Creating woodland wildlife garden is simple with this design plan

Woodland wildlife garden is ideal ecological choice

For many of us, the most difficult part of creating a backyard garden is deciding on the design and the style.

In an effort to simplify the process and help to put readers on the road to success, Ferns & Feathers teamed up with garden designer extraordinaire Angela den Hoed of Soil&Ink in Carlisle, Pennsylvania to offer readers a blueprint for their own Woodland Wildlife garden design.

What’s the most ecological style of garden?

A woodland wildlife garden is one of the most ecological garden choices and one that, if more gardeners created one in their backyards, would be a giant step forward to rewild our urban and rural landscapes and create environmental green spaces that will go a long way in rejuvenating our native flora and fauna.
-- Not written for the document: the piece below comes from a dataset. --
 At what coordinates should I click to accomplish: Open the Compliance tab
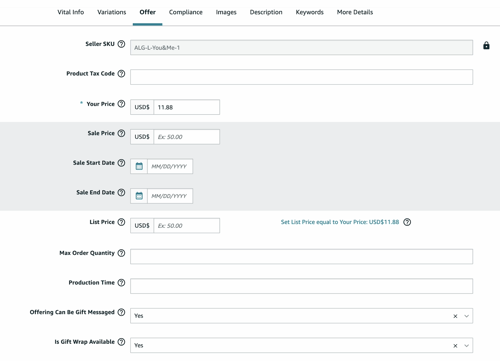pyautogui.click(x=186, y=12)
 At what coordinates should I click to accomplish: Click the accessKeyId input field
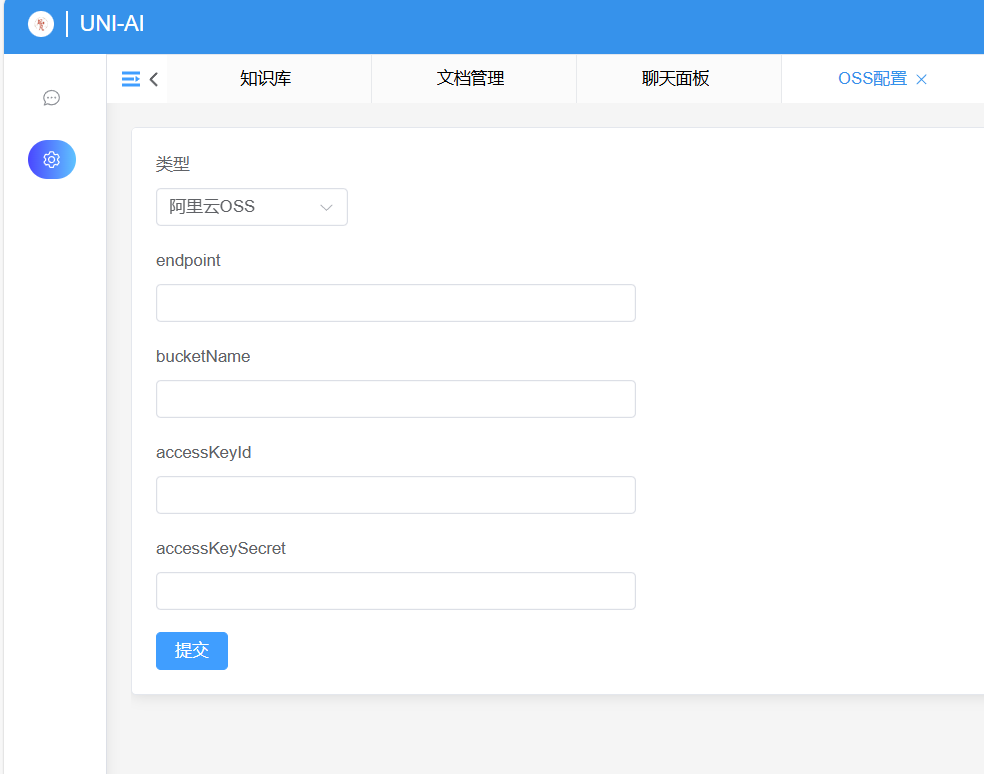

By following the design plan and the attached planting guide (zones 5-6) it is possible to create the Woodland Wildlife garden you may have only dreamed about. Use the plans to create the garden over several years as a DIY project, or hire professionals to create the garden for you. You may already have some of the elements in your garden or you may want to start from scratch. Either way, there is no reason not to get started on the garden of your dreams.

Angela has created an impressive Meadow garden. If you are interested in seeing how she created a meadow garden, go here.

If you are interested in exploring the world of shade gardening further, you might like my recent post on The Natural Shade garden.

For more on Angela’s outstanding work, check out her meadow garden and her five favourite plants for the meadow garden.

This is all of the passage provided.